It is becoming increasingly more common for psychological tests or entire test batteries to be used in the selection of suitable candidates (see Schuler, 2000). The main criteria for the tests used to select suitable job applicants are (1) the criterion validity of the individual tests or the whole test battery, (2) the overall costs of testing, and (3) time requirements. Generally, within the context of personnel selection, efforts are made to form an opinion on the suitability of applicants based on the applicants’ results in a standardized test battery. However, the derivation of such decisions requires a sufficiently high level of agreement between the tests used and criterion measure.
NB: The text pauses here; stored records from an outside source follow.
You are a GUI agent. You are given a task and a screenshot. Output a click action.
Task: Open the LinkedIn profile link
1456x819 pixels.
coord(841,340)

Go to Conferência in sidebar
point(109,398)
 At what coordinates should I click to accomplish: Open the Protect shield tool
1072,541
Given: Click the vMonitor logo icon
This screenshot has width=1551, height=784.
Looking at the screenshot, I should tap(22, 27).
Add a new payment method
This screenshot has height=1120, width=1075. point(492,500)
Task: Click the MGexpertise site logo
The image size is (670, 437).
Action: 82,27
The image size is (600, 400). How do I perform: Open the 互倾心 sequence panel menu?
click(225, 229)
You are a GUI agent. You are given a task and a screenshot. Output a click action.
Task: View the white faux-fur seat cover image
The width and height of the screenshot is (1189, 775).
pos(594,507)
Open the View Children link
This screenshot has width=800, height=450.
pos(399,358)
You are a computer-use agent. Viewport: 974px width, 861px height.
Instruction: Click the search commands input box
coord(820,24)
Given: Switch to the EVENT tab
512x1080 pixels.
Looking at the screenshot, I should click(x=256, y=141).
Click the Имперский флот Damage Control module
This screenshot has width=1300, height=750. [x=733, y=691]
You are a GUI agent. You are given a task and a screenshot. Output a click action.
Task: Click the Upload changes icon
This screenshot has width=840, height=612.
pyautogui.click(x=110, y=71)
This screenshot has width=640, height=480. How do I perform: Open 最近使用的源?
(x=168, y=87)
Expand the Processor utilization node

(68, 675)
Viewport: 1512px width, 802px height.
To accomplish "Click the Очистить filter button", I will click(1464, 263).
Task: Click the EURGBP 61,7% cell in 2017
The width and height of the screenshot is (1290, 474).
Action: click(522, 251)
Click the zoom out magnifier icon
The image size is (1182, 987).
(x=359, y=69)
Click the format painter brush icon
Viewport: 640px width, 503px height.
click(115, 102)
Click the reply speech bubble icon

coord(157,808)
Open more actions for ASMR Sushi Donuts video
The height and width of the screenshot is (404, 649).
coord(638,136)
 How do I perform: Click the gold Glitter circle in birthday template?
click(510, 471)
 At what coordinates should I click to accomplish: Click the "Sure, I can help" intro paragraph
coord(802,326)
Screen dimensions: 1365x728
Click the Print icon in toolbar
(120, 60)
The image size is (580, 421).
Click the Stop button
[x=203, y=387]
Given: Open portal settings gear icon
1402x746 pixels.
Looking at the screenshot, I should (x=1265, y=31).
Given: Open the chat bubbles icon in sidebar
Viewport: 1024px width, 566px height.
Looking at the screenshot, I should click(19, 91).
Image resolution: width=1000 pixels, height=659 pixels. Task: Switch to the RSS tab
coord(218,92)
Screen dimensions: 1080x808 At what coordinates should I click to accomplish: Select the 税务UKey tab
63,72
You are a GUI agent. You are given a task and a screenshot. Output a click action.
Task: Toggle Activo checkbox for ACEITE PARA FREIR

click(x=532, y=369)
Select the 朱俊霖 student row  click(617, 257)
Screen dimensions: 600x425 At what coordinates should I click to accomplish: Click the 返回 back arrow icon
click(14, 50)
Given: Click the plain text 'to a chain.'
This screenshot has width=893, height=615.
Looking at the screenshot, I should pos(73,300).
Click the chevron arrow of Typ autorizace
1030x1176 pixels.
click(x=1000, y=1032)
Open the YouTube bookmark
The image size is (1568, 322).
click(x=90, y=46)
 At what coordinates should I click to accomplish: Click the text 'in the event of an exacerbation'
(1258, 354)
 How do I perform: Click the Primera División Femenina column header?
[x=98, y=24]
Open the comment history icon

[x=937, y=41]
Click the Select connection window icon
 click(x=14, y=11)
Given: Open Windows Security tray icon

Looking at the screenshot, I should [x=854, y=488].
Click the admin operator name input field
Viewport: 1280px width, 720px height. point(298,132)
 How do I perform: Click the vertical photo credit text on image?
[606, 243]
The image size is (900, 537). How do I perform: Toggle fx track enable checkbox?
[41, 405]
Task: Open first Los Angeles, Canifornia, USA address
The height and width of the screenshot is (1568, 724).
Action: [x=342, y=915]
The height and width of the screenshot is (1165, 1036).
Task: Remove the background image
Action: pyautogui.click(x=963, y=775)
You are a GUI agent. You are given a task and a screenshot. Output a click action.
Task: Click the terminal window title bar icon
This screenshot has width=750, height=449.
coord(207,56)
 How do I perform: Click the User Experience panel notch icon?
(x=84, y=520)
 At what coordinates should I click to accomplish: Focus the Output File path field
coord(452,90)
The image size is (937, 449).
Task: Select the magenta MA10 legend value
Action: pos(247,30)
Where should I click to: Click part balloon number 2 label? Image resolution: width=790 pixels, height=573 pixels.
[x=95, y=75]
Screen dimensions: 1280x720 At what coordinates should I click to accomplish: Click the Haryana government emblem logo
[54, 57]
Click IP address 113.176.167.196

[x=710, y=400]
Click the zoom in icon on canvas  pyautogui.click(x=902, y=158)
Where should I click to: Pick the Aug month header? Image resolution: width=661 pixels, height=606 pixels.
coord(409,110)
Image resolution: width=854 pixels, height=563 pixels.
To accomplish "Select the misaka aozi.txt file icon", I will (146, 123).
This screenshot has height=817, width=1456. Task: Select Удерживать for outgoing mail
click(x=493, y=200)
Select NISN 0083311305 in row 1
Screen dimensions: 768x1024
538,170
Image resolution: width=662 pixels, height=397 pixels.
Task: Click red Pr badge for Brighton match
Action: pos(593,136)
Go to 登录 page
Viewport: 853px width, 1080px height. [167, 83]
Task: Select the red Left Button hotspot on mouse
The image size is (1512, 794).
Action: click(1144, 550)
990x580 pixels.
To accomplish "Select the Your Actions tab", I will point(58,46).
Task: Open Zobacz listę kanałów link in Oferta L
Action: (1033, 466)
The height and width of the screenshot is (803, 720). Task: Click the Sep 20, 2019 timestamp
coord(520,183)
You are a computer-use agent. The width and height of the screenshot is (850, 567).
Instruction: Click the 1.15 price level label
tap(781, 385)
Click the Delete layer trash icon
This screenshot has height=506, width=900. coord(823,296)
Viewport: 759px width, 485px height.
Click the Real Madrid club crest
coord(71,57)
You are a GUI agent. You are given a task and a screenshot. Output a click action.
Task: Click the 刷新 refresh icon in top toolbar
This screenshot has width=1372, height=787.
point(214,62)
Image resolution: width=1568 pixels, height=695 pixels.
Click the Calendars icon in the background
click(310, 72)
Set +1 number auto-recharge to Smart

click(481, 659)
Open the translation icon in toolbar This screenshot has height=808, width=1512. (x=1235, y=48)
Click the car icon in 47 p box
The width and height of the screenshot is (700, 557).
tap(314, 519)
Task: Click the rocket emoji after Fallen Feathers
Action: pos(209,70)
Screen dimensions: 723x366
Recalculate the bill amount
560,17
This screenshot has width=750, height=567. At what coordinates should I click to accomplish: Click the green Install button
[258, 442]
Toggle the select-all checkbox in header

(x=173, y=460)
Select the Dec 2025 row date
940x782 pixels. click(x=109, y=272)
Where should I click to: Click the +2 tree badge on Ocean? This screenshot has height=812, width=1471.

In many fields of applied psychology such as aviation psychology and traffic psychology one often finds low correlation coefficients between individual test results and the chosen criterion variable which hardly exceed .40 (cf. Bukasa, Wenninger & Brandstätter, 1990; Bukasa, Christ, Ponocny-Seliger, Smuc & Wenninger, 2003; Damos, 1996; Goeters, 1998; Karner & Neuwirth, 2000). This means that an individual test can hardly account for more than sixteen percent of the variance in the criterion. There are a variety of causes for this, ranking from a lower reliability of the criterion- or predictor variables (Lienert & Raatz, 1998), an attenuation of the variance in the predictor variables due to selection (Lienert & Raatz, 1998) to the lack of symmetry between the generality of the predictor variables and the generality of the criterion variable. With regard to the later cause Wittmann and Süß (1997), Ajzen (1987) and Ree and Carretta (1996) pointed out, that for more general and global criteria such as successful performance in a flight-simulator or an aviation educational program, aggregate measures such as general ability (“g”) are more suitable for prediction than are more specific predictors. Thus, one way to handle this problem consists in combining the available information on an applicant to generate a prediction about her or his success. In general one can resort to a clinical judgment formation or a statistical judgment formation in order to do so.
In contrast to clinical judgment formation the various methods of statistical judgment formation resort to mathematical algorithms to summarize the existing information from the individual to a global evaluation of a respondent’s traffic safety. Methods of statistical judgment formation are thus more objective.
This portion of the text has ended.